▶ Work required
What follows is a block of records; restate each one word for word.

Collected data
__________

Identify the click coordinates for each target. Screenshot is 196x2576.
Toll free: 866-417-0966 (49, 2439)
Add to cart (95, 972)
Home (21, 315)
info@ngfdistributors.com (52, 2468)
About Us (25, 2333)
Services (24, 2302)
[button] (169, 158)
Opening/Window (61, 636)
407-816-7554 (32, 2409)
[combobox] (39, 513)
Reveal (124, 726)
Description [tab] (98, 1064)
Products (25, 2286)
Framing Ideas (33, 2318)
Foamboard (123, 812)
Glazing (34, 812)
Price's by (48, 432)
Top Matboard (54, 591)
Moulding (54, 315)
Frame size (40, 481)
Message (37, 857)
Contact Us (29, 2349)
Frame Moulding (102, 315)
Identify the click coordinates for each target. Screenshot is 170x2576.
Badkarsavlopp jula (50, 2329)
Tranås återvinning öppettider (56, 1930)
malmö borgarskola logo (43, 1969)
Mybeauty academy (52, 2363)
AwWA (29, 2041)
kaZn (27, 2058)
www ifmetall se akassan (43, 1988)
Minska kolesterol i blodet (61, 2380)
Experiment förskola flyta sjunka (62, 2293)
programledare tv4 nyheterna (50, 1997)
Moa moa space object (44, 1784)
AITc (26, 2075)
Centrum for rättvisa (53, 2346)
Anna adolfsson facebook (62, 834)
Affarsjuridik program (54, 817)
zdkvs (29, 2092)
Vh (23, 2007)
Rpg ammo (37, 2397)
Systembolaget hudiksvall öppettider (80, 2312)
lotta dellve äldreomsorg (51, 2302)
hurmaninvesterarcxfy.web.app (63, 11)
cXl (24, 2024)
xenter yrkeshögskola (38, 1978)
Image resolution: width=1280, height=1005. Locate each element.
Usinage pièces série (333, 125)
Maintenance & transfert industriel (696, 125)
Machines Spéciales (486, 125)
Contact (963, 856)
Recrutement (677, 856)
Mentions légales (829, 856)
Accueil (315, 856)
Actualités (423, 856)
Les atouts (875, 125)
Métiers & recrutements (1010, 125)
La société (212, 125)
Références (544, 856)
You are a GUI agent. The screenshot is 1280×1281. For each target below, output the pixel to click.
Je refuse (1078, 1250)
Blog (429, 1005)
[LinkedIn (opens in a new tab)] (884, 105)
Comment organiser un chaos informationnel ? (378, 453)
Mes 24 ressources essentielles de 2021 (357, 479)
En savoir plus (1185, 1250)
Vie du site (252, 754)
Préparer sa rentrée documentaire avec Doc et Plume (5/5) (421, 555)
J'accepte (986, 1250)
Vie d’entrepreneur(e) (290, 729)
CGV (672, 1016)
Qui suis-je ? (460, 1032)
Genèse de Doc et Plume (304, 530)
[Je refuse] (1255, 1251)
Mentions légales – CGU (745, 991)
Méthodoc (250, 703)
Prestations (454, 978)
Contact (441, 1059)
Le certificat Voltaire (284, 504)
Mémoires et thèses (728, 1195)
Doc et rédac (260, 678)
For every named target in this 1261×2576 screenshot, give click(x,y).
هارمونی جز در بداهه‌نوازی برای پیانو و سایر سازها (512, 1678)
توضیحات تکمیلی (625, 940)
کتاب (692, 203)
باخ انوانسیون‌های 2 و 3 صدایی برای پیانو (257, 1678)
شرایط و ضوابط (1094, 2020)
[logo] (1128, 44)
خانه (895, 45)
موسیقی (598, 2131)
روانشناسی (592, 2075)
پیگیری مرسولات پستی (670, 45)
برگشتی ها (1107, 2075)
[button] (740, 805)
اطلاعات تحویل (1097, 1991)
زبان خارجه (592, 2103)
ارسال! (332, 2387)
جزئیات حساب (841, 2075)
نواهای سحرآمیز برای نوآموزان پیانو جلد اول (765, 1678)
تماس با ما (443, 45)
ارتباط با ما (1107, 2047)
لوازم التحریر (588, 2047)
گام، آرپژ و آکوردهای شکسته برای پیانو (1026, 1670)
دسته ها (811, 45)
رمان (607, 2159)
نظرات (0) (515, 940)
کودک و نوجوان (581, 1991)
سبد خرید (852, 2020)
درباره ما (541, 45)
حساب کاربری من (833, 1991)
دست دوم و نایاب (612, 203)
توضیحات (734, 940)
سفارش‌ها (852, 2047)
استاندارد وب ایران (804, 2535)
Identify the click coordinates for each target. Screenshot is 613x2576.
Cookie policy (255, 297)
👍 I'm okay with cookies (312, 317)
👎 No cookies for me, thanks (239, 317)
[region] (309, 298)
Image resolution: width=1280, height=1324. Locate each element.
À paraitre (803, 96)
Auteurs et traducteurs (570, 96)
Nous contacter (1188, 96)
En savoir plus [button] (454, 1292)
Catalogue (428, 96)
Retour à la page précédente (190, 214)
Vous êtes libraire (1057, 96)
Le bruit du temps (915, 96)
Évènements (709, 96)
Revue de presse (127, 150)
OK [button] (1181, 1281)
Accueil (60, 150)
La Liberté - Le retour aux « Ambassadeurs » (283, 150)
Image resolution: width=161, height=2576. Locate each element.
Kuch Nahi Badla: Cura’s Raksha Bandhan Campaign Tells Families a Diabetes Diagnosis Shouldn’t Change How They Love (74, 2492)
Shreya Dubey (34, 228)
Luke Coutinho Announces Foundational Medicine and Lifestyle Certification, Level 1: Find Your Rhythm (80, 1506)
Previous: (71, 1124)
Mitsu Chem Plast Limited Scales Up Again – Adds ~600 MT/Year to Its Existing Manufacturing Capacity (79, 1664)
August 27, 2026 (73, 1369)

__________

▶ Answer to the problem
Identify the click coordinates for each target. Screenshot is 196x2576.
Toll free: 866-417-0966 (49, 2439)
Add to cart (95, 972)
Home (21, 315)
info@ngfdistributors.com (52, 2468)
About Us (25, 2333)
Services (24, 2302)
[button] (169, 158)
Opening/Window (61, 636)
407-816-7554 (32, 2409)
[combobox] (39, 513)
Reveal (124, 726)
Description [tab] (98, 1064)
Products (25, 2286)
Framing Ideas (33, 2318)
Foamboard (123, 812)
Glazing (34, 812)
Price's by (48, 432)
Top Matboard (54, 591)
Moulding (54, 315)
Frame size (40, 481)
Message (37, 857)
Contact Us (29, 2349)
Frame Moulding (102, 315)
Identify the click coordinates for each target. Screenshot is 170x2576.
Badkarsavlopp jula (50, 2329)
Tranås återvinning öppettider (56, 1930)
malmö borgarskola logo (43, 1969)
Mybeauty academy (52, 2363)
AwWA (29, 2041)
kaZn (27, 2058)
www ifmetall se akassan (43, 1988)
Minska kolesterol i blodet (61, 2380)
Experiment förskola flyta sjunka (62, 2293)
programledare tv4 nyheterna (50, 1997)
Moa moa space object (44, 1784)
AITc (26, 2075)
Centrum for rättvisa (53, 2346)
Anna adolfsson facebook (62, 834)
Affarsjuridik program (54, 817)
zdkvs (29, 2092)
Vh (23, 2007)
Rpg ammo (37, 2397)
Systembolaget hudiksvall öppettider (80, 2312)
lotta dellve äldreomsorg (51, 2302)
hurmaninvesterarcxfy.web.app (63, 11)
cXl (24, 2024)
xenter yrkeshögskola (38, 1978)
Image resolution: width=1280, height=1005. Locate each element.
Usinage pièces série (333, 125)
Maintenance & transfert industriel (696, 125)
Machines Spéciales (486, 125)
Contact (963, 856)
Recrutement (677, 856)
Mentions légales (829, 856)
Accueil (315, 856)
Actualités (423, 856)
Les atouts (875, 125)
Métiers & recrutements (1010, 125)
La société (212, 125)
Références (544, 856)
You are a GUI agent. The screenshot is 1280×1281. For each target below, output the pixel to click.
Je refuse (1078, 1250)
Blog (429, 1005)
[LinkedIn (opens in a new tab)] (884, 105)
Comment organiser un chaos informationnel ? (378, 453)
Mes 24 ressources essentielles de 2021 (357, 479)
En savoir plus (1185, 1250)
Vie du site (252, 754)
Préparer sa rentrée documentaire avec Doc et Plume (5/5) (421, 555)
J'accepte (986, 1250)
Vie d’entrepreneur(e) (290, 729)
CGV (672, 1016)
Qui suis-je ? (460, 1032)
Genèse de Doc et Plume (304, 530)
[Je refuse] (1255, 1251)
Mentions légales – CGU (745, 991)
Méthodoc (250, 703)
Prestations (454, 978)
Contact (441, 1059)
Le certificat Voltaire (284, 504)
Mémoires et thèses (728, 1195)
Doc et rédac (260, 678)
For every named target in this 1261×2576 screenshot, give click(x,y).
هارمونی جز در بداهه‌نوازی برای پیانو و سایر سازها (512, 1678)
توضیحات تکمیلی (625, 940)
کتاب (692, 203)
باخ انوانسیون‌های 2 و 3 صدایی برای پیانو (257, 1678)
شرایط و ضوابط (1094, 2020)
[logo] (1128, 44)
خانه (895, 45)
موسیقی (598, 2131)
روانشناسی (592, 2075)
پیگیری مرسولات پستی (670, 45)
برگشتی ها (1107, 2075)
[button] (740, 805)
اطلاعات تحویل (1097, 1991)
زبان خارجه (592, 2103)
ارسال! (332, 2387)
جزئیات حساب (841, 2075)
نواهای سحرآمیز برای نوآموزان پیانو جلد اول (765, 1678)
تماس با ما (443, 45)
ارتباط با ما (1107, 2047)
لوازم التحریر (588, 2047)
گام، آرپژ و آکوردهای شکسته برای پیانو (1026, 1670)
دسته ها (811, 45)
رمان (607, 2159)
نظرات (0) (515, 940)
کودک و نوجوان (581, 1991)
سبد خرید (852, 2020)
درباره ما (541, 45)
حساب کاربری من (833, 1991)
دست دوم و نایاب (612, 203)
توضیحات (734, 940)
سفارش‌ها (852, 2047)
استاندارد وب ایران (804, 2535)
Identify the click coordinates for each target. Screenshot is 613x2576.
Cookie policy (255, 297)
👍 I'm okay with cookies (312, 317)
👎 No cookies for me, thanks (239, 317)
[region] (309, 298)
Image resolution: width=1280, height=1324. Locate each element.
À paraitre (803, 96)
Auteurs et traducteurs (570, 96)
Nous contacter (1188, 96)
En savoir plus [button] (454, 1292)
Catalogue (428, 96)
Retour à la page précédente (190, 214)
Vous êtes libraire (1057, 96)
Le bruit du temps (915, 96)
Évènements (709, 96)
Revue de presse (127, 150)
OK [button] (1181, 1281)
Accueil (60, 150)
La Liberté - Le retour aux « Ambassadeurs » (283, 150)
Image resolution: width=161, height=2576. Locate each element.
Kuch Nahi Badla: Cura’s Raksha Bandhan Campaign Tells Families a Diabetes Diagnosis Shouldn’t Change How They Love (74, 2492)
Shreya Dubey (34, 228)
Luke Coutinho Announces Foundational Medicine and Lifestyle Certification, Level 1: Find Your Rhythm (80, 1506)
Previous: (71, 1124)
Mitsu Chem Plast Limited Scales Up Again – Adds ~600 MT/Year to Its Existing Manufacturing Capacity (79, 1664)
August 27, 2026 (73, 1369)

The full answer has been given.